Text shown »
⟨
Music

​Olivia Chaney Takes 'Shelter' Wherever She Can Find It

Photo: Rich Gilligan / Courtesy of Nonesuch Records

Olivia Chaney's Shelter is a purposely intimate record. She uses the sheer beauty of her vocals and the wood and wire instruments to create reflective and spiritual music.

Shelter
Olivia Chaney

Nonesuch

15 June 2018

Olivia Chaney's Shelter is a purposely intimate record. The acoustic songs feature the London-based singer songwriter's voice front and center. She expresses herself with loud vibrant vocal flourishes and open emotionalism. Yet she also maintains a formal distance. She uses the sheer beauty of her vocals and the wood and wire instruments to create reflective and spiritual music. Chaney's Britfolk sound self-consciously evokes past masters of the genre, particularly Sandy Denny and Fairport Convention, but the evocation of another time has a different meaning now. What was once radical is now traditional.
⟩
Dataset extract »
⟨
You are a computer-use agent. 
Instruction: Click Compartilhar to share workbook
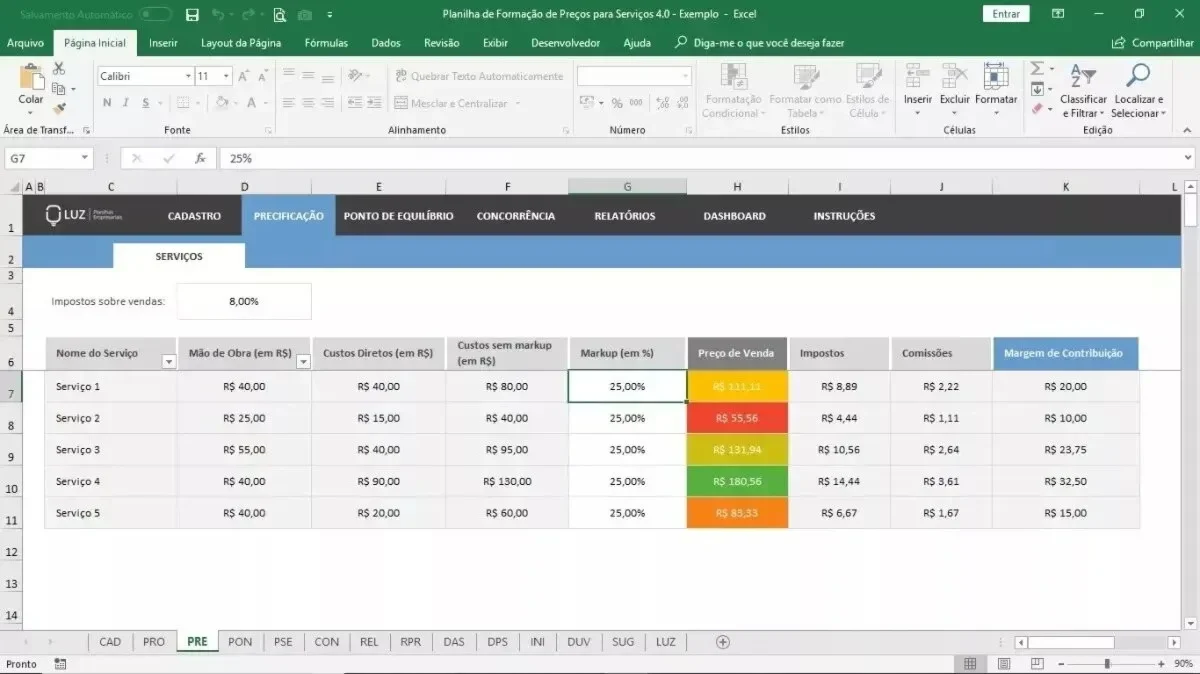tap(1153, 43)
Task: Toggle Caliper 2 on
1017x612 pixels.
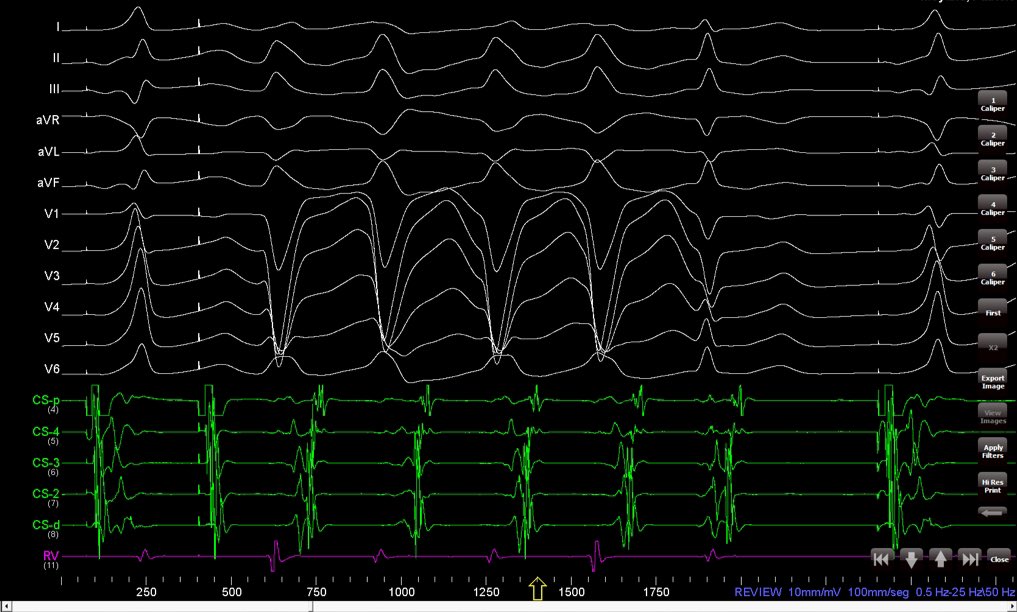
⟩
Your instructions »
Repeat the passage of the Shelter review starting at "Olivia Chaney's Shelter is a purposely intimate record. She" and ending at "is now traditional.". The rows above are separate material, unrelated to the Shelter review.

Final result »
Olivia Chaney's Shelter is a purposely intimate record. She uses the sheer beauty of her vocals and the wood and wire instruments to create reflective and spiritual music.

Shelter
Olivia Chaney

Nonesuch

15 June 2018

Olivia Chaney's Shelter is a purposely intimate record. The acoustic songs feature the London-based singer songwriter's voice front and center. She expresses herself with loud vibrant vocal flourishes and open emotionalism. Yet she also maintains a formal distance. She uses the sheer beauty of her vocals and the wood and wire instruments to create reflective and spiritual music. Chaney's Britfolk sound self-consciously evokes past masters of the genre, particularly Sandy Denny and Fairport Convention, but the evocation of another time has a different meaning now. What was once radical is now traditional.